O Lula verde
Lula, ou pelo menos o símbolo a ele correspondente, na eleição é Marina, tão da Silva quanto o presidente e com um histórico de mobilidade social bem apropriado. A ascensão ocorrida nas últimas sondagens revela que ela decorre das perdas da candidata oficial que irrigam o seu desempenho. Enquanto Serra está parado, oscilando quando muito em um ponto, Dilma Rousseff caiu nada menos de cinco e Marina saltou de 11 para 14. Há perspectivas sérias de segundo turno bastando que haja nova oscilação para baixo, possível já que quando alcançou 51 Dilma atingira o topo e, na sequência, dificilmente escaparia da queda resultante do ajuste estatístico, da entropia.
Lula presidente, com os ônus do exercício do governo, não é o mesmo das três tentativas de segundo turno, compensadas pela vitória em dois contra José Serra e Geraldo Alckmin. É nessa perspectiva que Marina é o Lula mais próximo daquele que o povo tanto cultivava, o Lula ''zero km'', antes de chegar ao poder.

Sabotagem?
A bagunça no transporte coletivo é tanta que dá a impressão de sabotagem contra a coligação de Beto Richa. Anteontem e ontem na praça Rui Barbosa esperei os ônibus da linha Ahu-Los Ângeles por mais de 50 minutos. Ou será que a mobilização eleitoral é de tal ordem que atrapalha o monitoramento do serviço público?

Clamor
Um dos maiores estelionatos, segundo o deputado Fábio Camargo, é o caixa 2 da eleição municipal passada com a dissidência do PRTB e que deveria ter levado à impugnação do prefeito e à pena complementar de perda de direitos políticos.
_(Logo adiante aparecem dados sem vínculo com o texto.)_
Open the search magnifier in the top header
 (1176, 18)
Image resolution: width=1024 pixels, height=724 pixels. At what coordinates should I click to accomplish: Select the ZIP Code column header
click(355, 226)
Fábio era parte interessada, pois tinha o apoio oficial do partido, e à época não agiu com essa firmeza.

Passione
Depois de ''Passione'' a paixão eleitoral, embora bitolada pela regulação excessiva do debate. No meio das baixarias, de lado a lado, foi um momento de confronto nas ideias, se é que elas têm existido nesta campanha.

Folclore
Em 1950, maior comício da história paranaense, na Boca Maldita, ante 50 mil pessoas, Getúlio Vargas era a estrela e não queria melindrar aliados não opinando sobre o pleito paranaense entre dois engenheiros civis Ângelo Ferrário Lopes (PSD) e Bento Munhoz da Rocha (PR) e enaltecendo a qualidade de ambos. Hoje temos dois engenheiros candidatos em uma eleição polarizada também, mas sem aquela qualidade e aquele conteúdo. Não dá para idealizar o presente e por isso aparenta que se o faz com o passado.